August 27th has been an interesting day through boxing history, not the most interesting of course but still a thoroughly interesting one all the same.
We'll start with the birthdays which notable include Shiro Yahiro who was born in 1968. Yahiro, who fought between 1989 and 2001 was a 3-time world title challenger who fell short against Leo Gamez in 1993 and then twice to Saman Sorjaturong. Although he fell short at the world level he did claim both the Japanese and OPBF titles at 108lbs.
Another birthday was that of Mongolian Shinny Bayaar who was adopted by the British boxing fans in 2001 and would later claim the British Flyweight title with a close decision over Chris Edwards. Although Bayaar's career wasn't great he did effectively act as a catalyst for the BBBofC in the UK to change their accidental foul rule after he lost his title in controversial fashion to Paul Edwards.

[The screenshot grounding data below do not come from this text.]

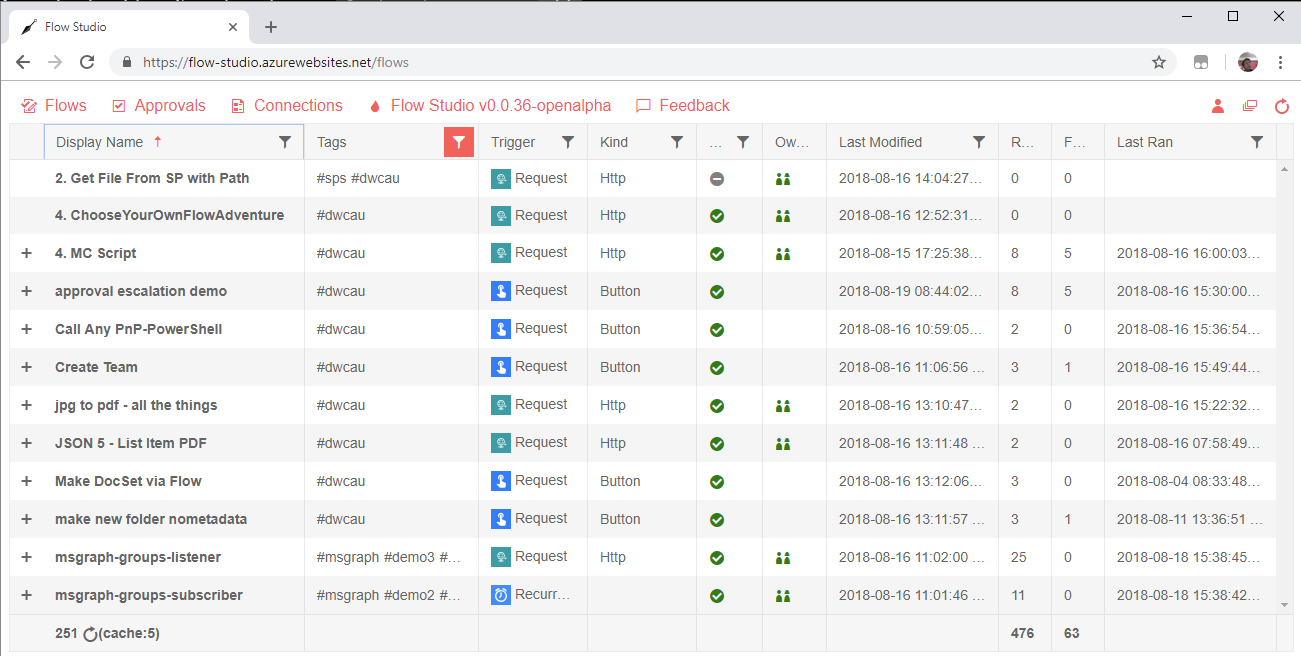Image resolution: width=1301 pixels, height=656 pixels.
Task: Sort by the Display Name column header
Action: pyautogui.click(x=100, y=142)
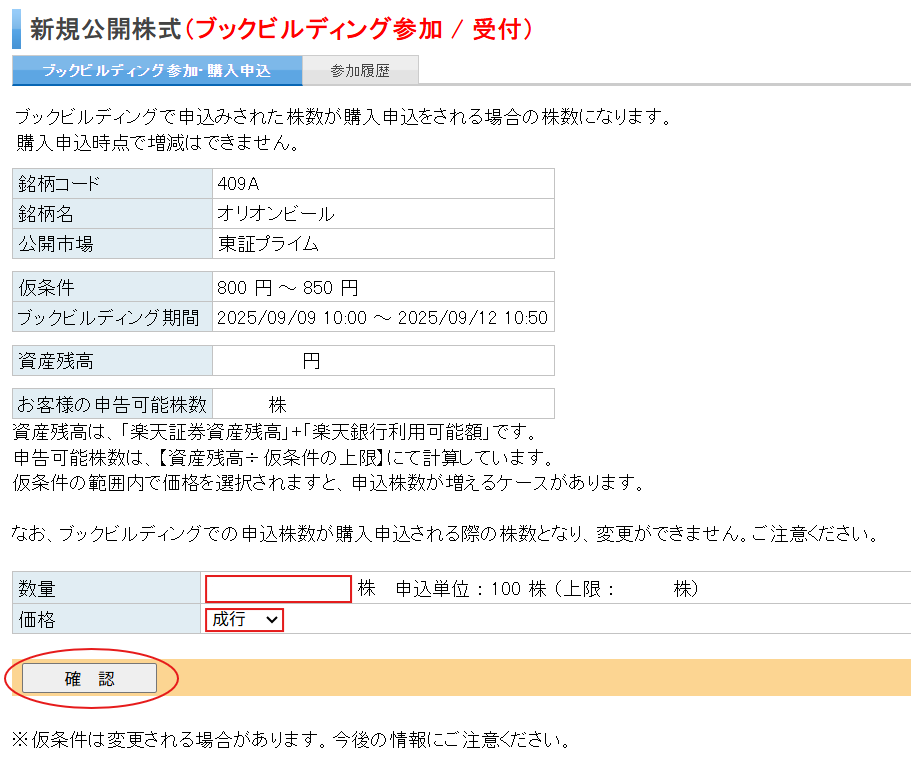Click the お客様の申告可能株数 label cell
This screenshot has width=911, height=767.
[112, 404]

Away from birthday's the date was also memorable. In 1998 the tragic Yo-Sam Choi retained his OPBF Light Flyweight title to make the 3rd and final defence of the belt. Just 14 months after that bout Choi would claim the WBC Light Flyweight title, claiming a decision over the previously mentioned Saman Sorjaturong. Sadly Choi would die in 2007 following a victory over Heri Amol and with his death we saw the swift decline of South Korean boxing, thankfully though Choi's death wasn't in vein and he did donate many of his organs.
On the subject of Korean's it was on this day in 1989 that the great Jung-Koo Chang returned to the ring due to financial issues. Sadly for Chang his comeback was less than stellar and although he won the comeback fight, taking a 10 round decision over Armando Velasco, he would lose 3 of his subsequent 4 fights and retire, in 1991, with a record of 38-4 a stark difference to the 36-1 that he originally retired with.
Again staying with Koreans it was in 2000 that In-Joo Cho lost his WBC Super Flyweight title to "North Korean" Masamori Tokuyama. At the time Tokuyama was fighting under the North Korean flag though he would, later, begin fighting as a South Korean whilst being based and raised in Japan. These two men would fight a rematch 9 months later with Cho losing again and then retiring with a record of 18-2, both of his losses coming to Tokuyama.
One final bout of note occurred in 2011 when Filipino puncher Jether Oliva challenged the then IBF Light Flyweight champion Ulises Solis. Solis would retain though Oliva did show signs of being a potential champion of the future though that potential hasn't yet been realised.